Source document |
[Start of section]
If you spot any of those, look closer immediately. Don’t wait, don’t hope it’s a nutrient thing. Gently open the bud and inspect the core. Grey or brown discolouration inside, or any fuzzy mould, means act now. Bud rot doesn’t start on the outside — it starts deep in the densest part where humidity has been pooling for a week, invisible until it’s eaten through. The grower who catches it investigates a single odd leaf instead of squeezing past it.

Why does bud rot happen?

Cross-section of a cola clean outside but rotted brown in the centre Why you miss it: clean on the outside, rotted in the middle where you can’t see.

Moisture gets trapped inside a dense bud. The core of a fat cola in late flower holds higher humidity than the air around it — warm, moist, dark, no airflow getting in. That’s a perfect botrytis nursery, even if your tent reading looks fine at the canopy. Dense buds are the most vulnerable precisely because they’re the ones you wanted: the tighter she packs, the worse the air gets in the middle.

The trigger is the environment in the final weeks. Humidity above 50% in late flower and the risk climbs hard. A big temperature swing between lights-on and lights-off makes it worse, because the drop causes condensation, and condensation inside a cola is what the mould is waiting for. This is why low humidity and a managed day-night temperature gap in late flower matter so much — it was never just about preserving trichomes, it was about this. Prevention starts weeks before you’d ever see a spot, with a dehumidifier earning its keep and a hygrometer you actually read. DIG stock both.

How do I treat bud rot and stop it spreading?

There’s no fixing infected tissue. The whole game is removal and damage control.

  • Cut well past the rot. Not just the fuzzy part — cut the affected bud back into clean, healthy tissue below it. Botrytis runs further than it looks.
  • Bag it and bin it. Don’t compost it, don’t leave it in the room. Botrytis spores are airborne and sticky and they’ll spread off a discarded bud sitting in the tent.
  • Clean your hands and tools. Before you touch another plant, wash up. You’re the most efficient way for the spores to travel between colas.
  • Dry the space out. Increase airflow, drop humidity as low as you can manage, and break up any big temperature swing. The damp is the cause — fix it or the rest comes back.
[End of section]
Dataset |
[Start of section]
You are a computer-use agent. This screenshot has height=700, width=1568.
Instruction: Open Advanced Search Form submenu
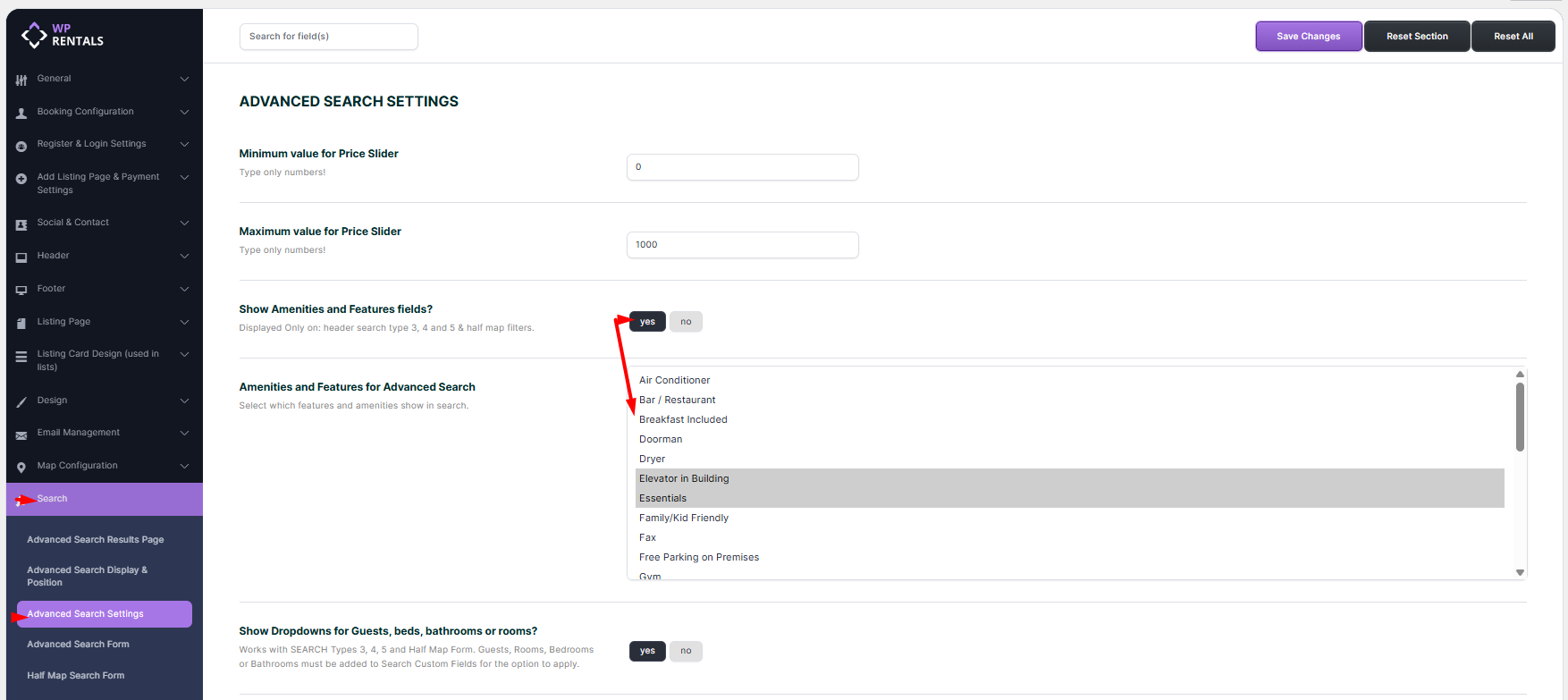[78, 645]
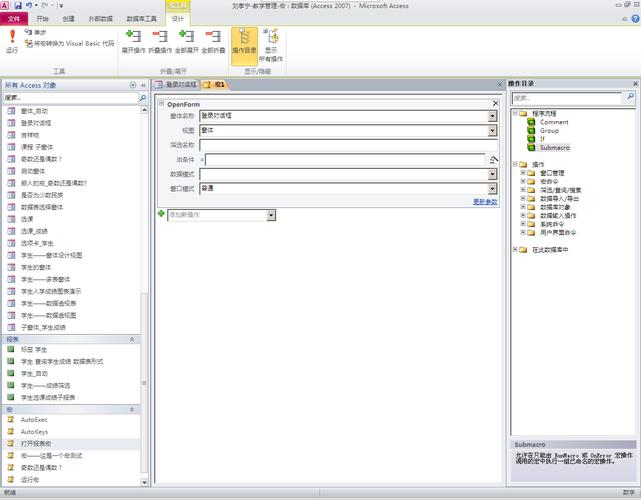Image resolution: width=641 pixels, height=500 pixels.
Task: Remove the OpenForm action with X icon
Action: click(494, 103)
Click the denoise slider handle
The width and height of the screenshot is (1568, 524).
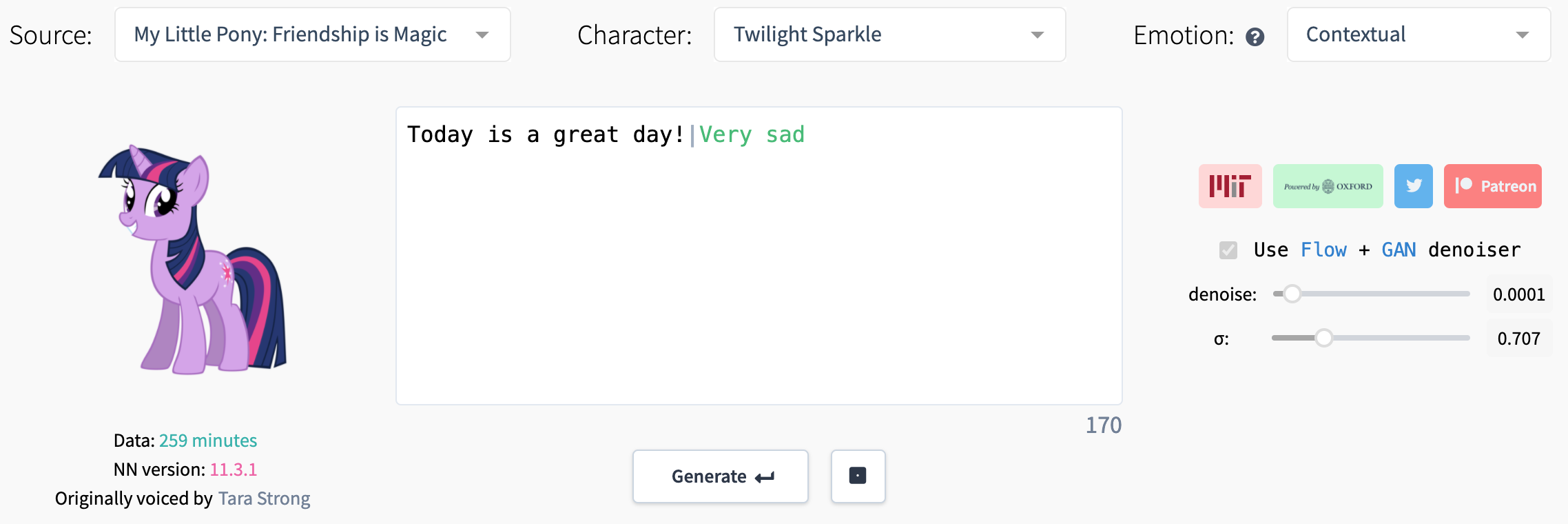pyautogui.click(x=1292, y=294)
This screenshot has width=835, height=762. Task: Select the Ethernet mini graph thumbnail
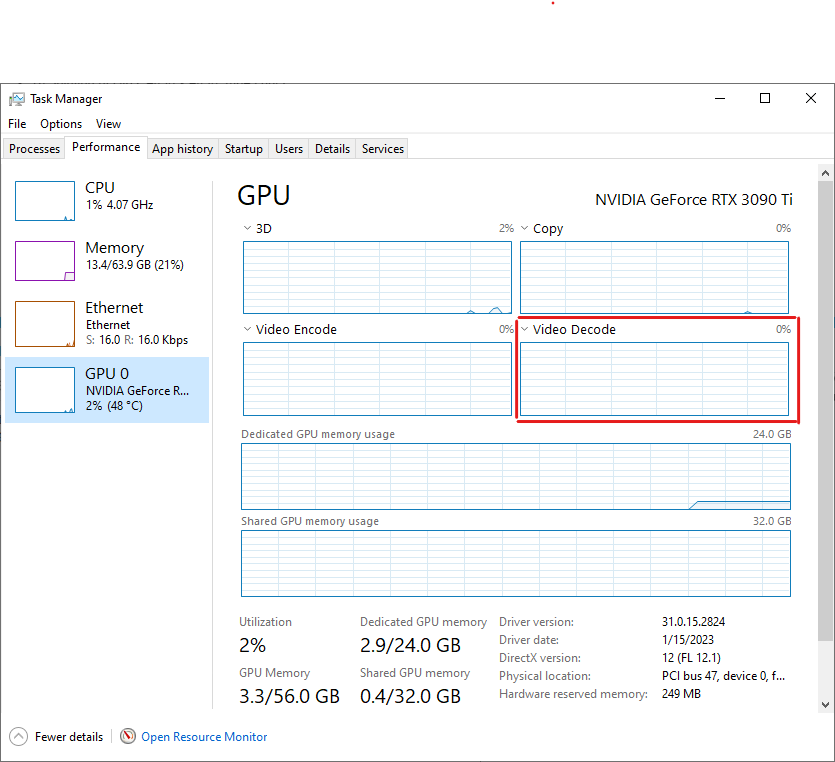(x=45, y=323)
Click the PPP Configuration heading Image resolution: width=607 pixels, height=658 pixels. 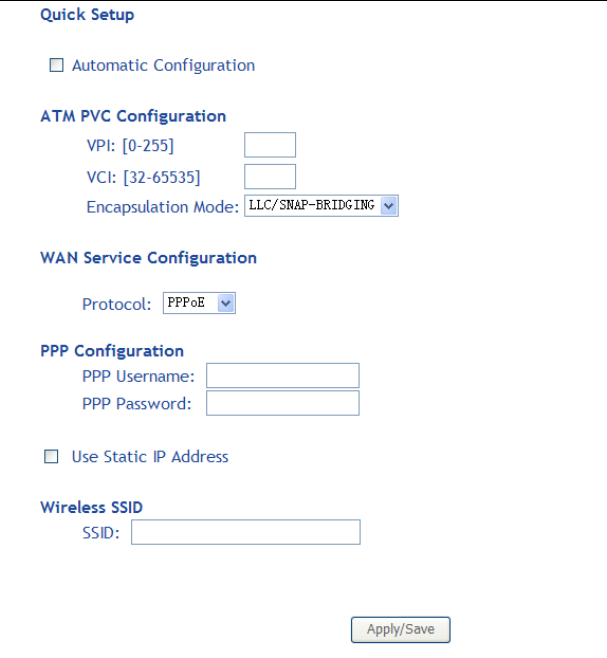[x=112, y=351]
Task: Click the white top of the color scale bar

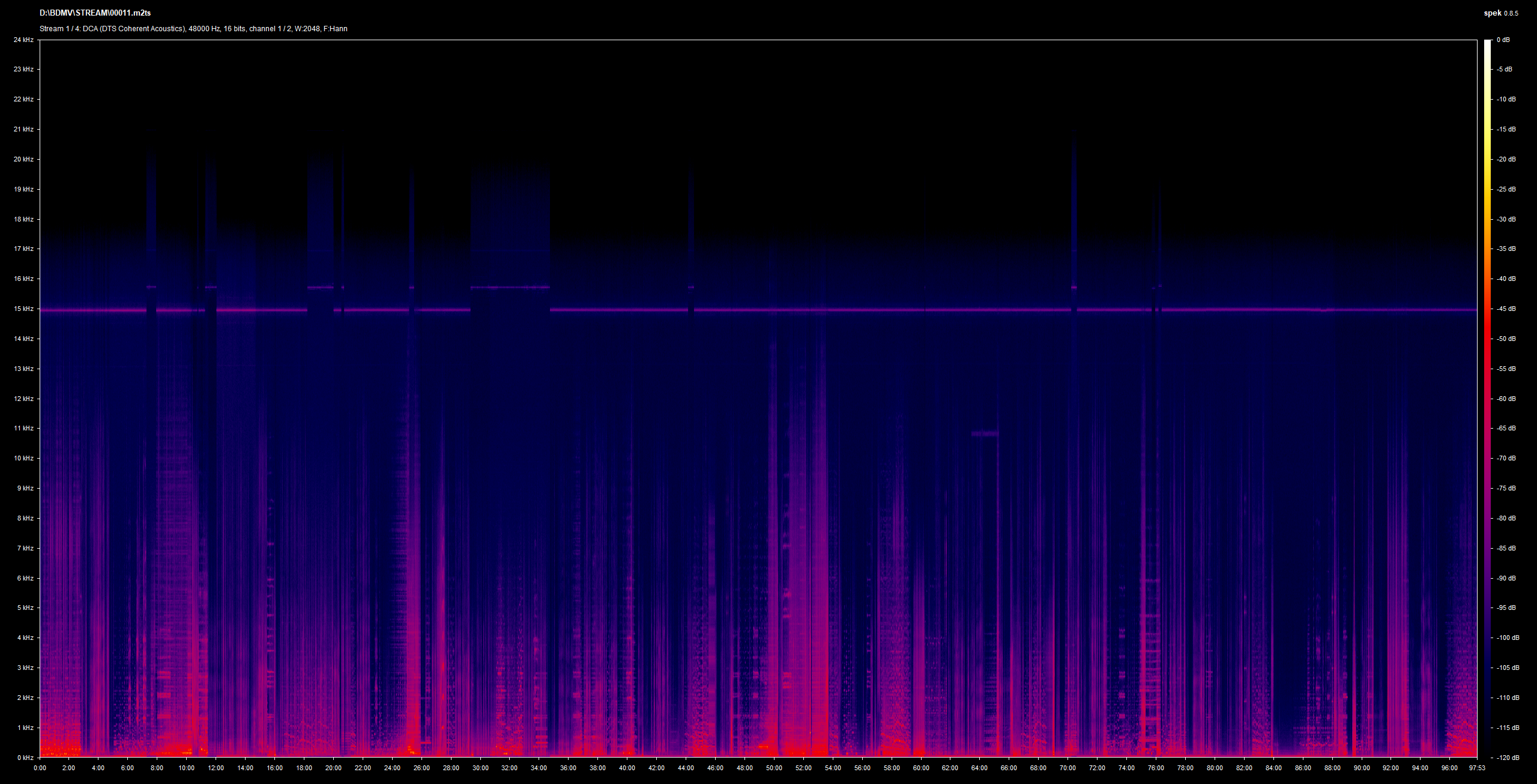Action: 1487,43
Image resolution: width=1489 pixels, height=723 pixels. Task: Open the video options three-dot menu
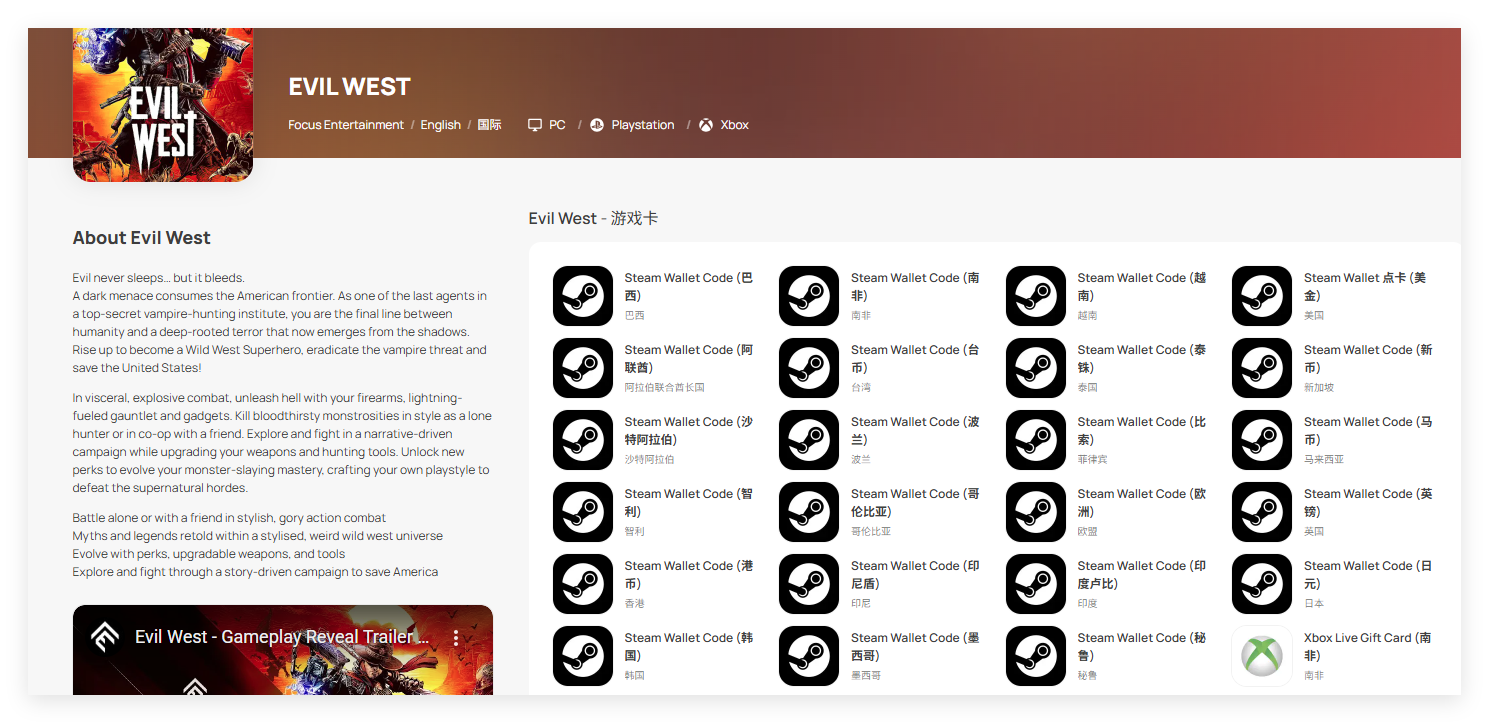point(456,637)
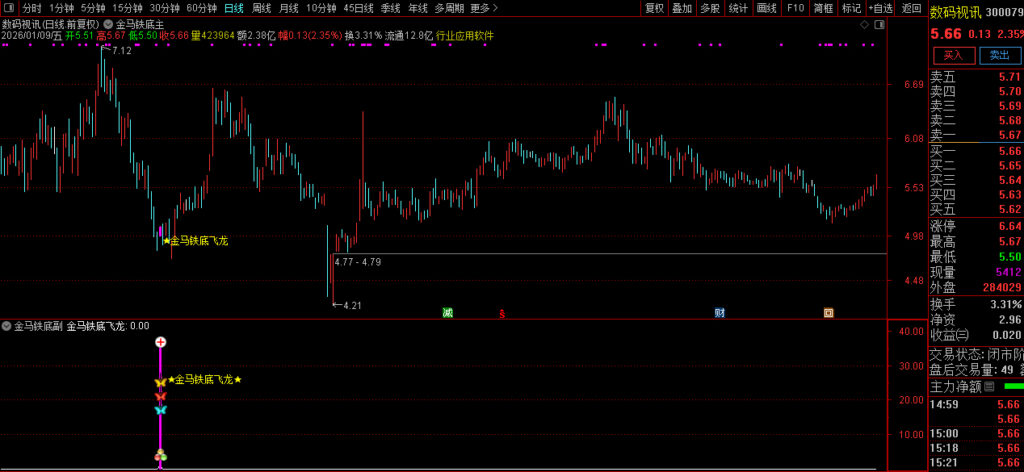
[End of section]
Actions to take |
- A) Say whether each statement agrees with the bud rot text, answering yes or no and quoting the deciding words: (i) Bud rot begins on the outer surface of a bud. (ii) Humidity over 50% in late flower raises the risk. (iii) Infected buds can be composted.
- B) Please continue the bud rot text from its last bullet point.
The items come from a separate source.

Expected results |
- A)
(i) No: "Bud rot doesn’t start on the outside"
(ii) Yes: "Humidity above 50% in late flower and the risk climbs hard."
(iii) No: "Don’t compost it, don’t leave it in the room."

- B)
  • Inspect every bud, every day, until harvest. If more spots turn up, you’re in a race against the rot.

The hard decision is the one The Squeezer couldn’t make. If it’s spreading and you’re still two to three weeks off ideal harvest, you choose: wait and risk more loss, or chop early and save what’s clean. There’s no formula — just the unsentimental sum of what you can keep. A slightly early harvest that’s clean beats a rotten one. The Squeezer waited because he couldn’t accept his best bud was gone, and lost two more while he decided.

FAQ

Can I smoke a bud that had bud rot next to it? Cut well past the rot into clean tissue and inspect the neighbouring buds closely before you keep them. Anything with grey fuzz, brown discolouration, or that musty smell goes in the bin, not the jar. If a bud is clean through after you’ve opened and checked it, it’s fine — but when in doubt, throw it out.

What humidity stops bud rot? Keep humidity at 40-55% through flower, and as low as you can manage in the final weeks. Above 60% in flower with no airflow, botrytis is almost guaranteed. A managed temperature gap between day and night matters too, because a hard drop causes the condensation the mould needs.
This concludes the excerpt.